3) I have nothing against a difference in age being present in a relationship, but given her position and the respective maturity level of the parties involved, I don't think the whole consenting adult comment fits in as well as you'd believe it to at first glance. To elaborate on the position; would you want people to assume that you went into teaching to "have your pick" of hot teenaged girls each year? More than half the point here is that she was indulging her proclivities in such a way as to bring them right up to the border of the social institution in question (public education). Again, not what I'd want my kid exposed to in any sense. 

4) Let's be honest, the conversation would have gone SOOOOO differently if it'd been a male teacher and a female student. Maybe a few half-hearted congrats on being able to pull a hot HS chick, but nothing like the conversation taking place now for sure. We had a male teacher at our HS text a few girls inappropriately and he was let go almost immediately after they found out. There wasn't a whole lot of fuss about it either, leastwise in the way she's getting attention from guys who apparently don't know that porn exists.

• _Supplied entries_:
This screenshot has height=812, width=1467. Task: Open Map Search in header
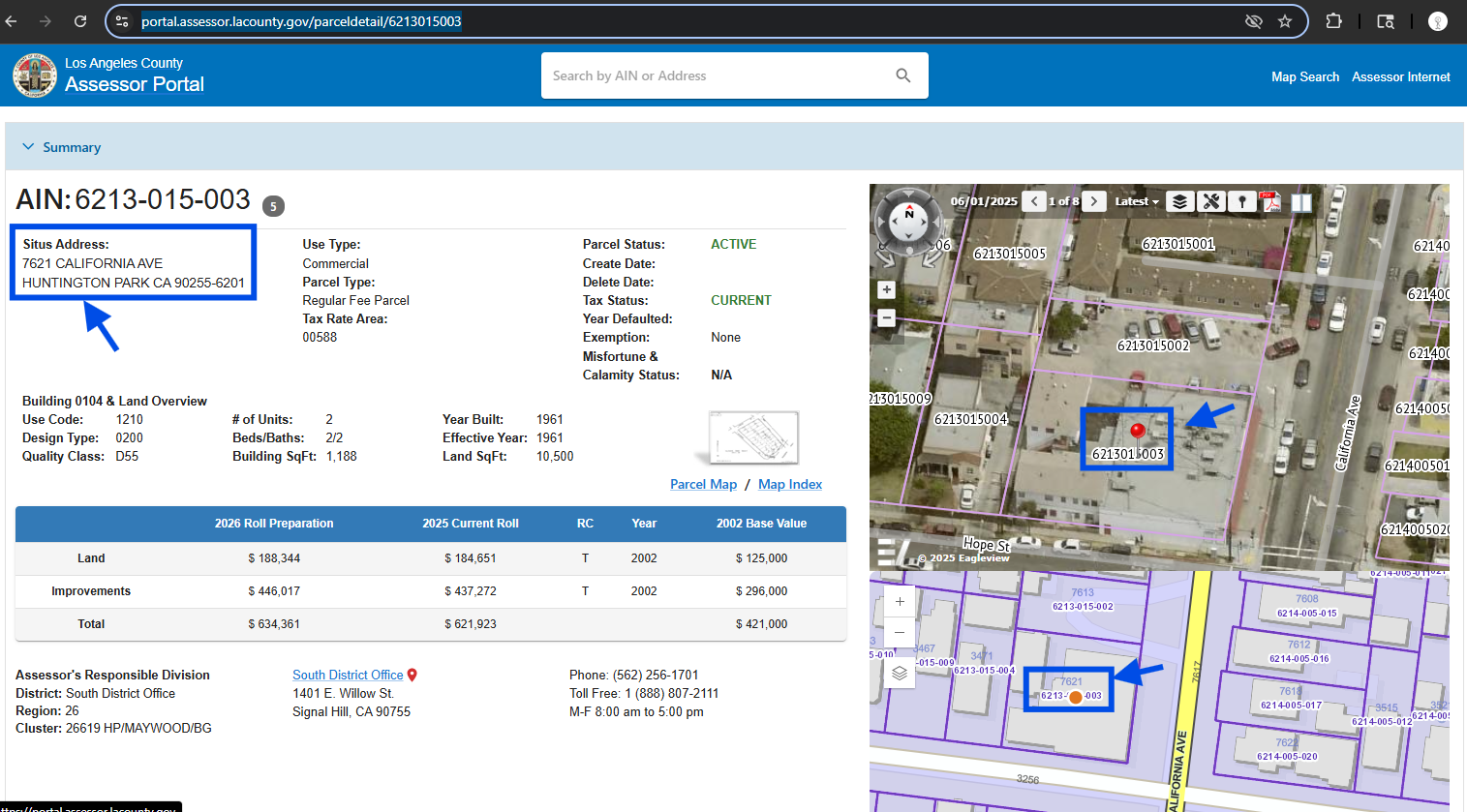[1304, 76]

==

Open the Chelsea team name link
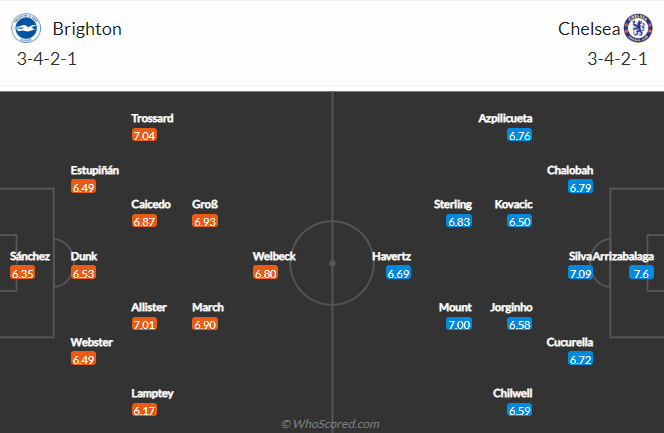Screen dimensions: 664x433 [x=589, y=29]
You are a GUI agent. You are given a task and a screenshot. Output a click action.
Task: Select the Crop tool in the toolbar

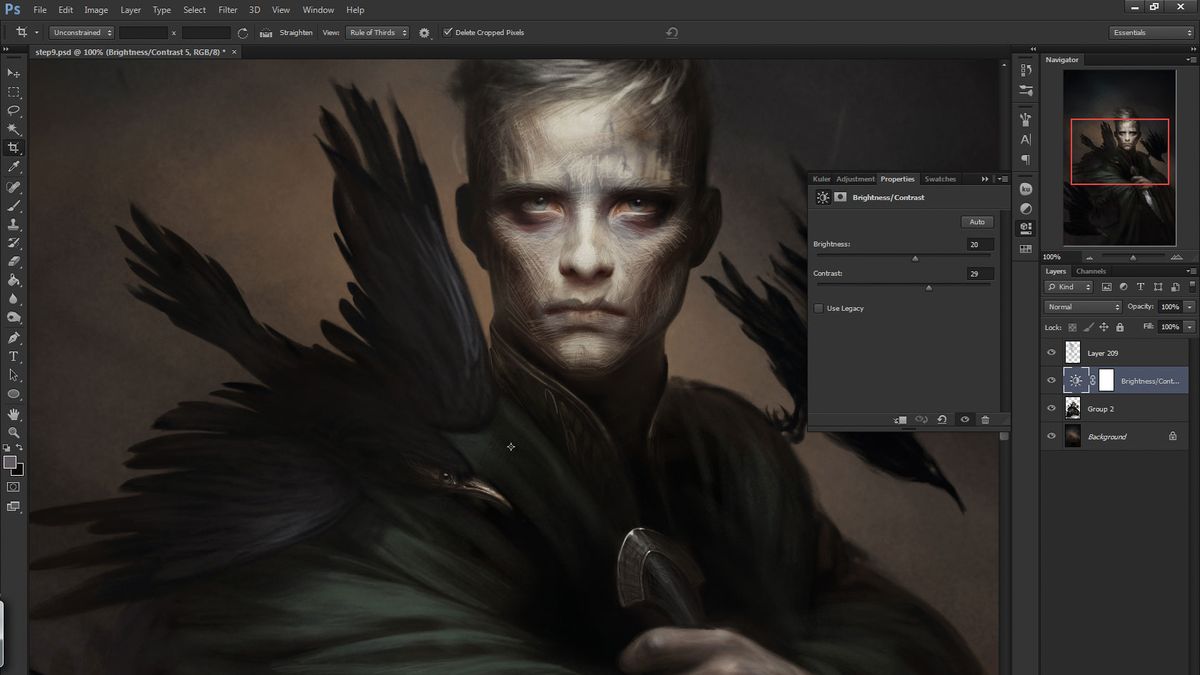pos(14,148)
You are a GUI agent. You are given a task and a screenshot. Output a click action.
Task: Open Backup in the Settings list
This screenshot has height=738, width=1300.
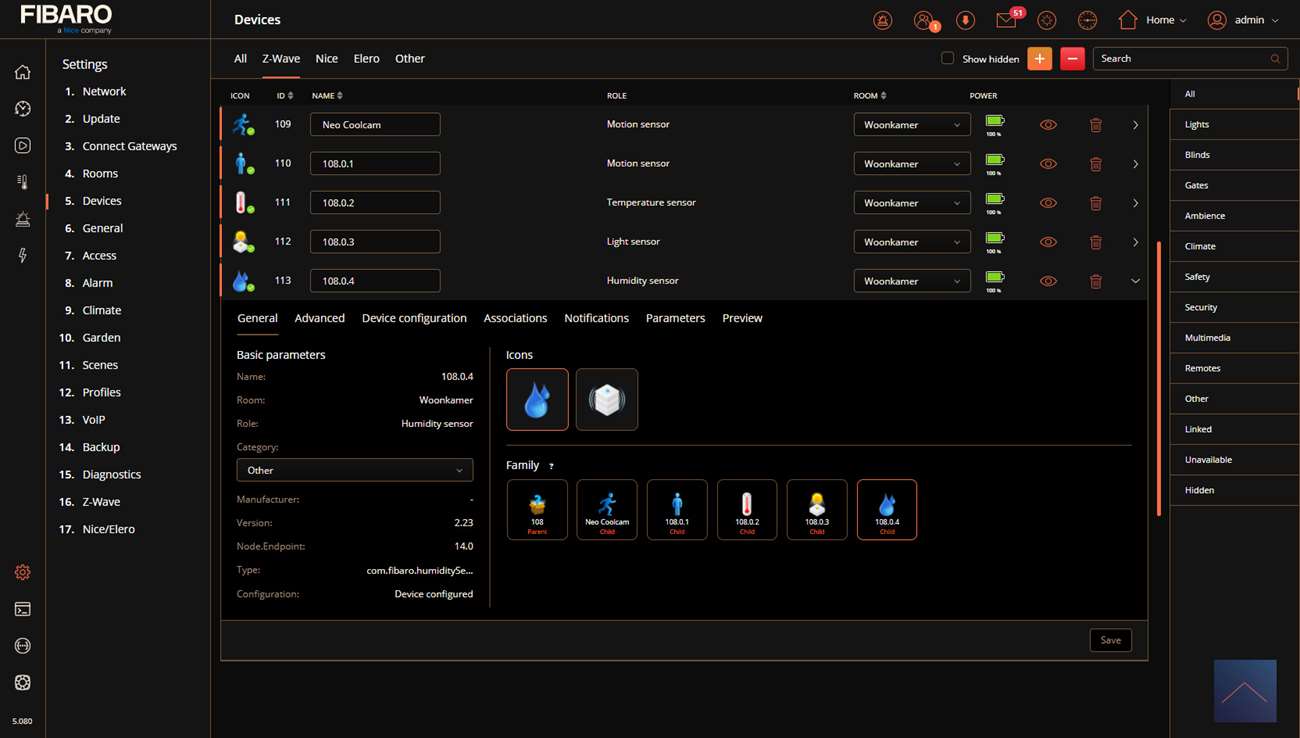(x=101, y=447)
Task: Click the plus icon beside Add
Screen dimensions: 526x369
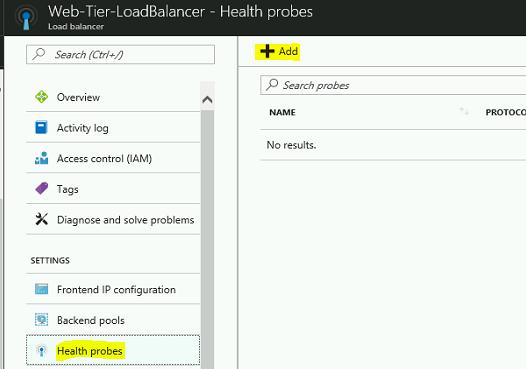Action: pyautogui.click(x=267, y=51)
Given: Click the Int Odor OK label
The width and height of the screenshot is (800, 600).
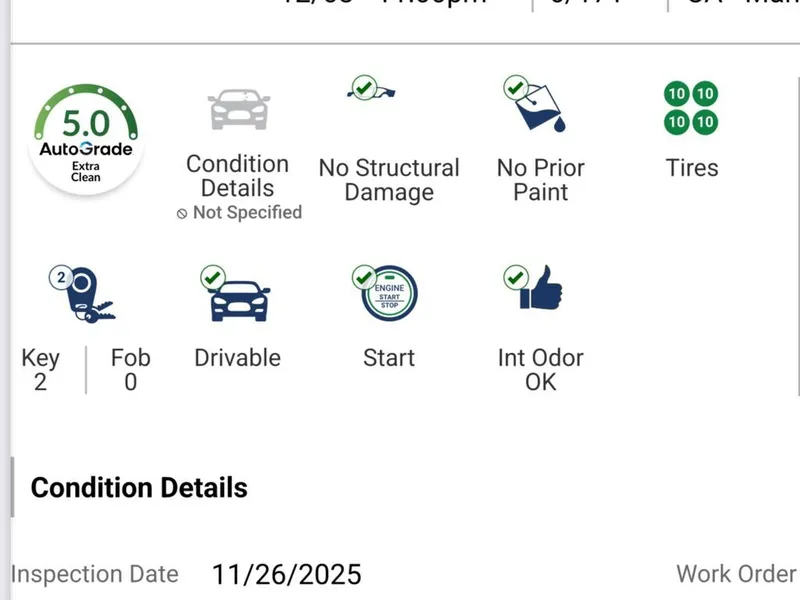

• _Problem set_:
1) In the forum post, list the first word of each sentence in the paragraph that begins with "4)".
2) Switch "teacher" to "instructor" in the forum post and give the passage between "4) Let's be" and "that porn exists.", inclusive.
3) Resume the forum post about the teacher and the student, continuing on from its last sentence.
The lines play no part in any of this.

• _Answer section_:
1) Let's, Maybe, We, There

2)
4) Let's be honest, the conversation would have gone SOOOOO differently if it'd been a male instructor and a female student. Maybe a few half-hearted congrats on being able to pull a hot HS chick, but nothing like the conversation taking place now for sure. We had a male instructor at our HS text a few girls inappropriately and he was let go almost immediately after they found out. There wasn't a whole lot of fuss about it either, leastwise in the way she's getting attention from guys who apparently don't know that porn exists.

3)
5) As to not having any options, I assume you mean to say that I haven't had the opportunity to fuck a willing and eager slut and think that nobody else should be doing so. As far as I'm concerned, do what you will. My issue was more with the fact that all these members crawled out of the proverbial woodwork to say they'd fuck her when it's doubtful she would've even made a pass at most of them. _Note: I'm NOT saying I'm any more of a looker than anyone else here._

And finally...in answer to your last point *shields up*

6) I'm a different type of guy than what's being represented here. Call me old fashioned, but I just can't see myself having a one-night-stand or anything like it, especially with a girl who's liable to have done it with many another man. To this end, and with it being a bit more uncommon these days, I hate getting lumped in with the sentiment that all guys a horny fucking machines that can't spare a second thought for anything other than boobs/beer/cash; in that order. (Not to mention football. FUCK football). So, when the opportunity presents itself, I stick up for the viewpoint that most guys would discount because it didn't get them laid. Call me a pussy for saying it, but life isn't all about sex.

And, to be fair, I'd rather claim to have slept with one woman I found attractive and was in love with than several others than were half-drunk, more than half-way ugly and/or did it because they felt horny. Take from that what you will about my "penner."


----------



## flint757 (Feb 2, 2013)

45 seconds is quite short man.  I can only assume that is a personal measure in which case I'd suggest not projecting it on to others...

This is light-hearted 'shootin the shit' talk in general which needs no breakdown or 'you're so full of shit' commentary. If you never partake in those type of conversations I pity you because they are quite enjoyable.

I understand your personal position, but others are perfectly allowed to be the typical dude if they wish. You complaining or raining on peoples parade isn't accomplishing much (not that this thread was meant to accomplish anything ). There is definitely more to life and I can agree that beyond a one night stand I'd have no interest in being with someone like her long term. That being said, there ain't nothing wrong with boobs, beer (I LOVE beer ) and money. After all money is what buys the gear and pays the bills. Lighten up a bit, this isn't serious conversation and not everyone is necessarily being 100% sincere and if they are who really cares.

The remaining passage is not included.